# What you have to do:
Go through the records and extract every line with the word "Open".

Collected data
------------------------------------------------
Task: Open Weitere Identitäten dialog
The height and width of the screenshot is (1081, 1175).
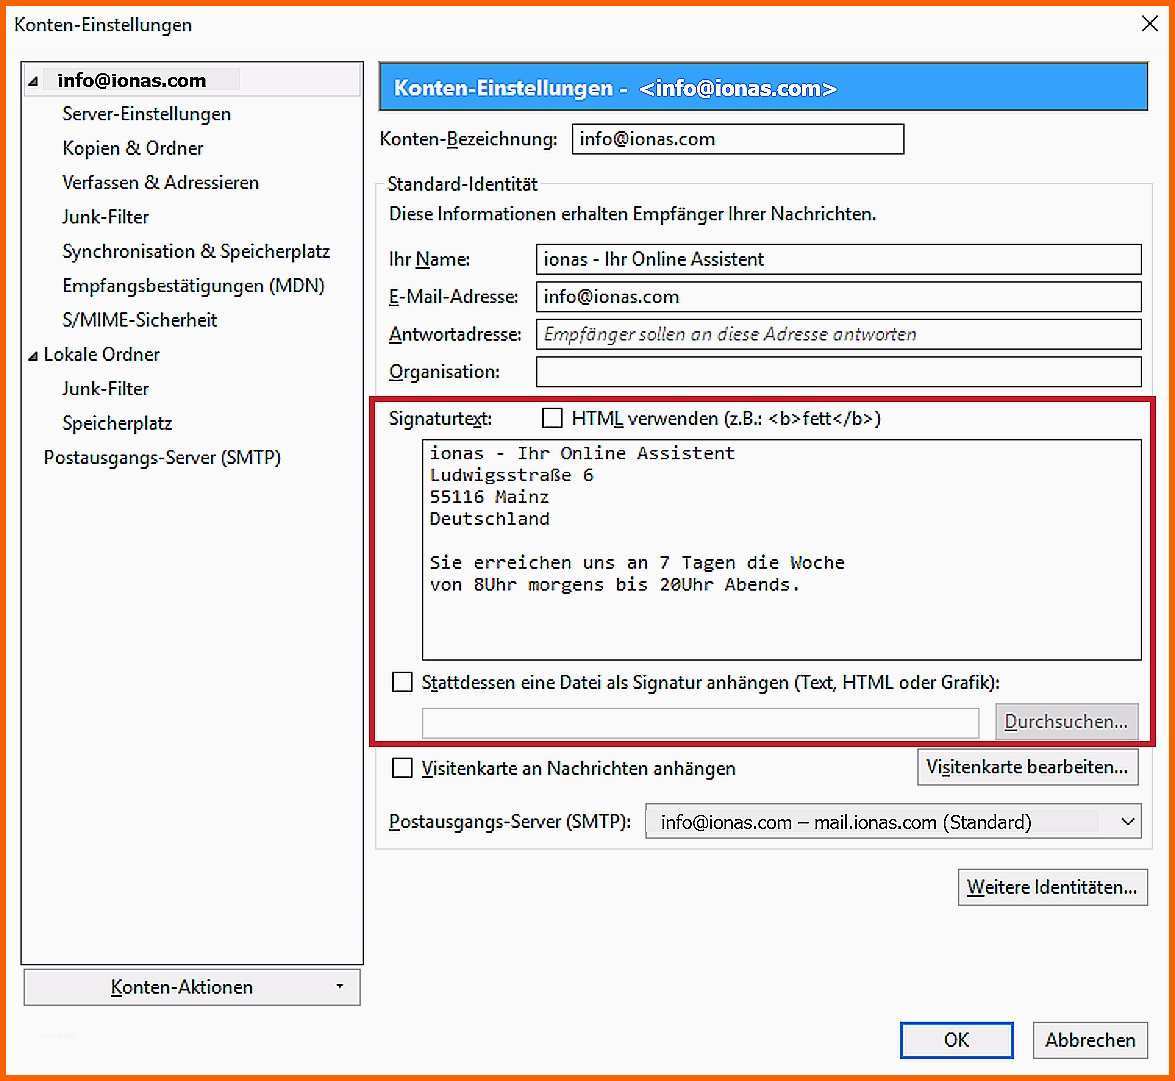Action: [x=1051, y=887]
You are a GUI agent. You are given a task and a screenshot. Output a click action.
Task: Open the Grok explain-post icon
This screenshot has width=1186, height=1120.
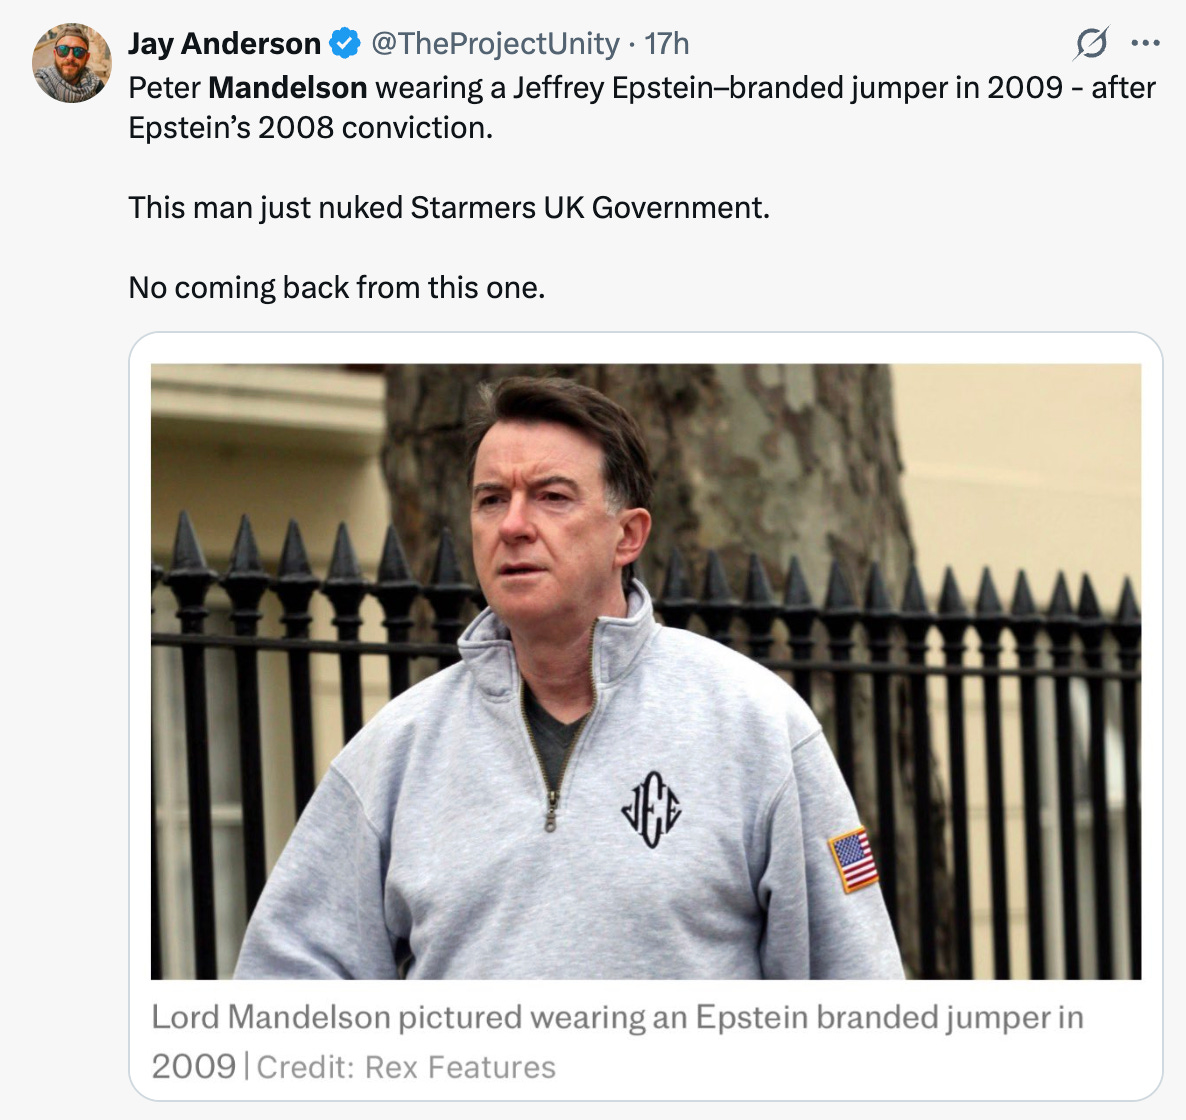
------------------------------------------------
# Task result:
Task: Open Weitere Identitäten dialog
Task: Open the Grok explain-post icon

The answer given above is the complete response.